Woman reunited with mixtape more than 20 years after she lost it
A woman has been reunited with a mixtape cassette she lost on holiday, after it washed up on a Spanish beach more than 20 years later.
In the 1990s, Stella Wedell was vacationing in Empuriabrava, Spain and on the Spanish island of Mallorca when a mixtape she had created — featuring songs by Shaggy and Bob Marley and the Wailers, as well as several Disney numbers — went missing.
Wedell presumed the tape was lost forever, but years later, she spotted what she believed to be her tape on display in the Fotografiska gallery in Stockholm, Sweden.
The tape washed up in 2017 on the beach at Playa de Barlovento de JandÃa on Fuerteventura — a Spanish island off the coast of Africa — and was found by British artist and photographer Mandy Barker, who had been documenting plastic pollution as part of her artwork for years.
“I thought at the time it would be amazing if it played, but I never thought it would!” Barker told CNN.
Barker sent the tape to a professional audio restorer and, to her surprise, eventually managed to listen to all of the songs. Barker included the tape alongside the track listing in her traveling exhibition “Sea of Artifacts.”
Wedell emailed Barker in 2019 — days after she had visited Barker’s Stockholm exhibition — to tell her that she thought the tape was the very one she had lost when she was 12 years old.
Barker told CNN that Wedell was convinced the tape was the one she had lost because of the order of the songs.
“When I was reading the tracklist it seemed very familiar to me,” Wedell said in a statement.
“So I took a picture of it and compared it with the original CD from 1993 which I still have — and it was exactly the same tracklist, but starting with track three,” she said.
Wedell told Barker that she had excluded the first two songs from her tape because she didn’t like them.
“I always made tapes from my CDs at in this time to listen to them with my Walkman, especially for holidays, and to think that a tape I could have lost more than 20 years ago had been found was incredible,” she said in the statement.

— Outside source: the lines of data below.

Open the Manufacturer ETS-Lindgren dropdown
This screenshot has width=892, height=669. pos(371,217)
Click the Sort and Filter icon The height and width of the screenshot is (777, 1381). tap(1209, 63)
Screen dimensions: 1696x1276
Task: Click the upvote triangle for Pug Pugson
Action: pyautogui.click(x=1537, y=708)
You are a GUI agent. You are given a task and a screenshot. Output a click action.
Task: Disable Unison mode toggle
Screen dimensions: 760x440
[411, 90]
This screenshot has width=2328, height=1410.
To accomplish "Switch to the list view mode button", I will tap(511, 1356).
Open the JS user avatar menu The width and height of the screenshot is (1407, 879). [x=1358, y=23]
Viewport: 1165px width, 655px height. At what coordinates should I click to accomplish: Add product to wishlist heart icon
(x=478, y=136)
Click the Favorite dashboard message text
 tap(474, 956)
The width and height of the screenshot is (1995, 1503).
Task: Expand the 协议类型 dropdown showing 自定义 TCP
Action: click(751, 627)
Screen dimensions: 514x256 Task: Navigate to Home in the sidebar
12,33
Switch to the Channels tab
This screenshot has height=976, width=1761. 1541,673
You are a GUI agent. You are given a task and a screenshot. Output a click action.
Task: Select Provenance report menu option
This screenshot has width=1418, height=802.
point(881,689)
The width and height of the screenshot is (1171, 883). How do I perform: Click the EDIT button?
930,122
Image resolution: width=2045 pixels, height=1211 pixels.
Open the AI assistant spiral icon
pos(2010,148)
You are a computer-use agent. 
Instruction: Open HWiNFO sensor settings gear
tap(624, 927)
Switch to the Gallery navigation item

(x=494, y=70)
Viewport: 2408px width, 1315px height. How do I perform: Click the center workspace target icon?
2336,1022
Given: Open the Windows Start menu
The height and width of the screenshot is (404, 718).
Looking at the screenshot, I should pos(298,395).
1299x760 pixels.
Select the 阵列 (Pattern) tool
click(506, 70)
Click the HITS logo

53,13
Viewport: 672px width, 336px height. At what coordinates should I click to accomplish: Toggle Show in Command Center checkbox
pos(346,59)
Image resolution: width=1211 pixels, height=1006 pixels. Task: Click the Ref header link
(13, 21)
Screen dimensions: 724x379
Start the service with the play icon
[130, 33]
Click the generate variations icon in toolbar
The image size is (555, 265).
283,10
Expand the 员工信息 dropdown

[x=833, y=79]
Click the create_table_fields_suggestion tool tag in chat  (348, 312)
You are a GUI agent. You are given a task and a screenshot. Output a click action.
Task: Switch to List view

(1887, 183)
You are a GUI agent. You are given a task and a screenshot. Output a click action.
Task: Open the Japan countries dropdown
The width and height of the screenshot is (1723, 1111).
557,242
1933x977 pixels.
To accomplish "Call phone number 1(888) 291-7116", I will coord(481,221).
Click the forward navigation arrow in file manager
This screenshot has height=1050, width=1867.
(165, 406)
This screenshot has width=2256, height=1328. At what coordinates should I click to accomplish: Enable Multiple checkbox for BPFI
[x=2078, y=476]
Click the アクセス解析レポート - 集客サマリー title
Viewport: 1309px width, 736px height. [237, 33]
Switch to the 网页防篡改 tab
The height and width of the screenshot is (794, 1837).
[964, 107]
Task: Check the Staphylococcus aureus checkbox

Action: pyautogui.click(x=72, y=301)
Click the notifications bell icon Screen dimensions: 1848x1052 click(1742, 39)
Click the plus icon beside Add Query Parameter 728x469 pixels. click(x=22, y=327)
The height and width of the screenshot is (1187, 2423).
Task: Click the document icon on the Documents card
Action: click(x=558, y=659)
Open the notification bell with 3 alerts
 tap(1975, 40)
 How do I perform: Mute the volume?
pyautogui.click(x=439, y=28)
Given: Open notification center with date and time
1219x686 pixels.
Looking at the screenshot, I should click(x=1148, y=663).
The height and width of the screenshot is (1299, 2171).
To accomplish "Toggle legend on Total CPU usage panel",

Barker contacted marine litter experts at the University of Plymouth to verify if it was possible for the tape to have traveled so far, and for it to have survived. The tape was found more than 1,200 miles from where Wedell thought she lost it.
“I couldn’t quite believe it at first,” Barker told CNN.
“This is an amazing story and another example of the problem of plastic pollution. It is very difficult to say exactly how long the tape has been in the sea, but the fact it has survived intact shows the durability of plastic and the threat it can pose to the marine environment,” Richard Thompson, head of the international marine litter research unit at the University of Plymouth, said in a statement.
“Through our research, we know that microplastics are abundant everywhere from Arctic ice to the deep seas. One of their main causes is being broken down from larger items, which is why we all need to think about the plastic we use and how we dispose of it,” he added.